A complete copy of the evaluation is at Exhibit C.
_________________________________________________________________
APPLICANT'S REVIEW OF AIR FORCE EVALUATION:
The applicant contends his use of the phrase “isolated incident” meant
the court-martial itself, which was not due to a security breach,
conspiracy, espionage, or any other military type of infraction. He
had an exemplary and commendable service record and the military
discharge should not have been based solely on the court-martial. He
merely asks for a general, not an honorable, discharge. He did not
dispute the findings of guilt of the court-martial in his application
because he assumed this was a moot point. However, his affidavit
pleads his case. His daughter was six when he and his wife separated,
with custody of the children going to her. He remarried and started
another family. His ex-wife gave him custody of his daughter after
the girl made allegations of sexual abuse by the stepfather. After
being with him for a year and a half, his daughter began making
similar allegations against him. His daughter, then 12, had
experienced difficulties adjusting to her new environment and felt
like an outcast in his new family. His new wife resented the new
arrangement. He claims the reason his and his daughter’s statements
to the OSI were virtually identical is because he “just tried to write
down all that the detective told [the applicant] that [his daughter]
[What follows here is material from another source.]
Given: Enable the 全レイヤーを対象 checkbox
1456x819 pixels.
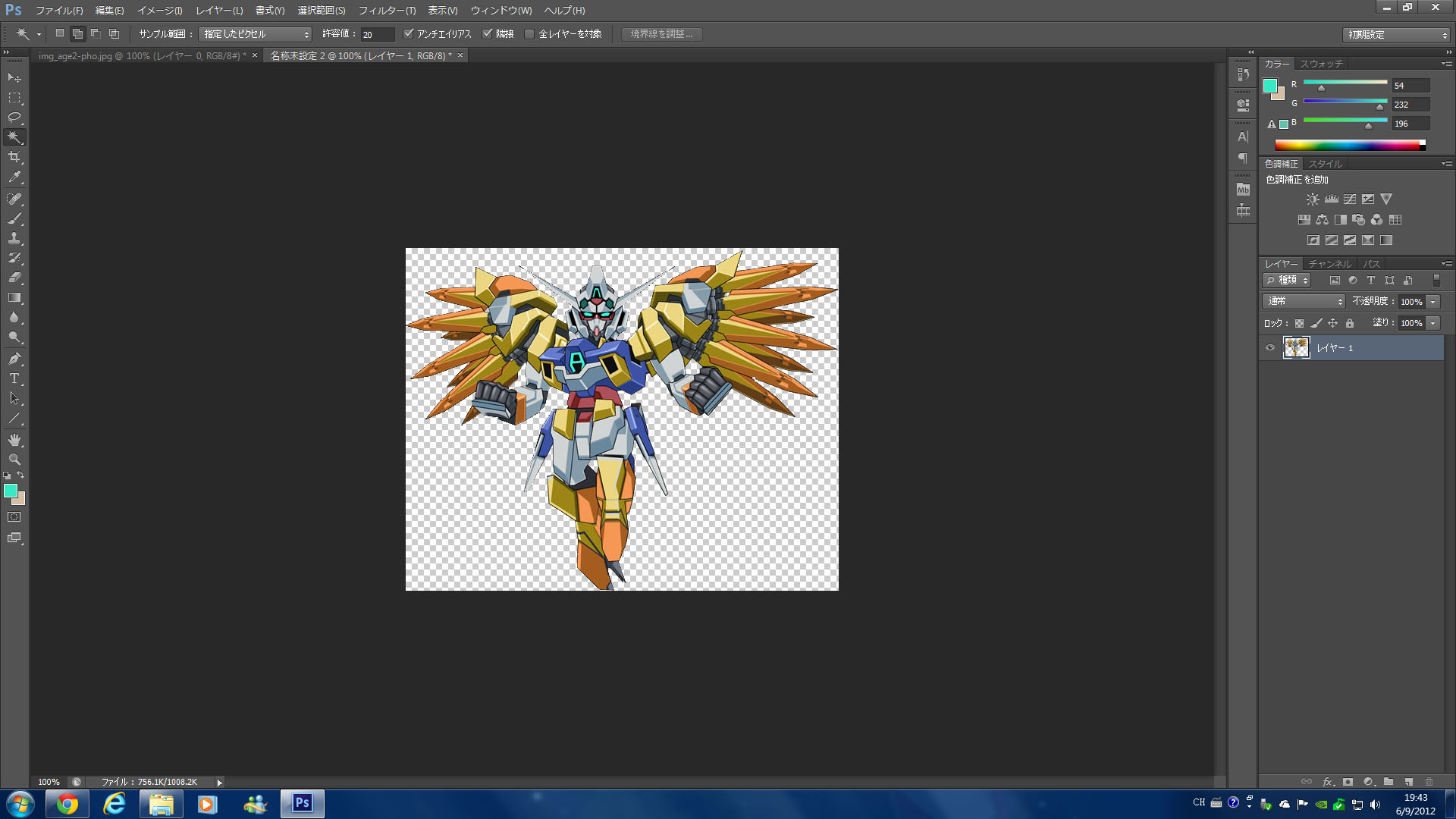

alleged, even adding [his] own to give it substance, make it more
believable.” He wanted to show his daughter he would not abandon her.
His daughter’s attempts to recant her statements were thwarted and
she refused to testify for the prosecution. This was a stupid move on
his part as it ruined his career and his life.
A complete copy of applicant’s response, with attachment, is at
Exhibit E.
_________________________________________________________________
THE BOARD CONCLUDES THAT:
1. The applicant has exhausted all remedies provided by existing
law or regulations.
2. The application was not timely filed; however, it is in the
interest of justice to excuse the failure to timely file.
3. Insufficient relevant evidence has been presented to demonstrate
the existence of error or injustice. After a thorough review of the
evidence of record and the applicant’s submission, we are not
persuaded his dishonorable discharge should be upgraded on the basis
of either error or clemency. The applicant has submitted no evidence
demonstrating his general court-martial was unwarranted, his sentence
was not well within the legal limits, or his discharge was
inequitable. We find his arguments that his egregious behavior was an
isolated incident having no bearing on his Air Force career, and that
he was attempting to help his young daughter, specious and without
merit. Characterizing his service as under honorable conditions would
constitute an injustice to those members who did serve honorably. We
therefore agree with the recommendations of AFLSA/JAJM and adopt the
rationale expressed as the basis for our decision that the applicant
has not sustained his burden of having suffered either an error or an
injustice. In view of the above, we find no compelling basis to
recommend granting the relief sought.
_________________________________________________________________
THE BOARD DETERMINES THAT:
The applicant be notified that the evidence presented did not
demonstrate the existence of material error or injustice; that the
application was denied without a personal appearance; and that the
application will only be reconsidered upon the submission of newly
discovered relevant evidence not considered with this application.
_________________________________________________________________
The following members of the Board considered this application in
Executive Session on 8 June 2005 under the provisions of AFI 36-2603:
Mr. Michael K. Gallogly, Panel Chair
Ms. Dorothy P. Loeb, Member
Mr. Clarence D. Long III, Member
The following documentary evidence relating to AFBCMR Docket Number BC-
2004-03700 was considered:
Exhibit A. DD Form 149, dated 14 Dec 04, w/atch.
Exhibit B. Applicant's Master Personnel Records.
Exhibit C. Letter, AFLSA/JAJM, dated 6 Apr 05.
Exhibit D. Letter, SAF/MRBR, dated 15 Apr 05.
Exhibit E. Letter, Applicant, dated 5 May 05, w/atch.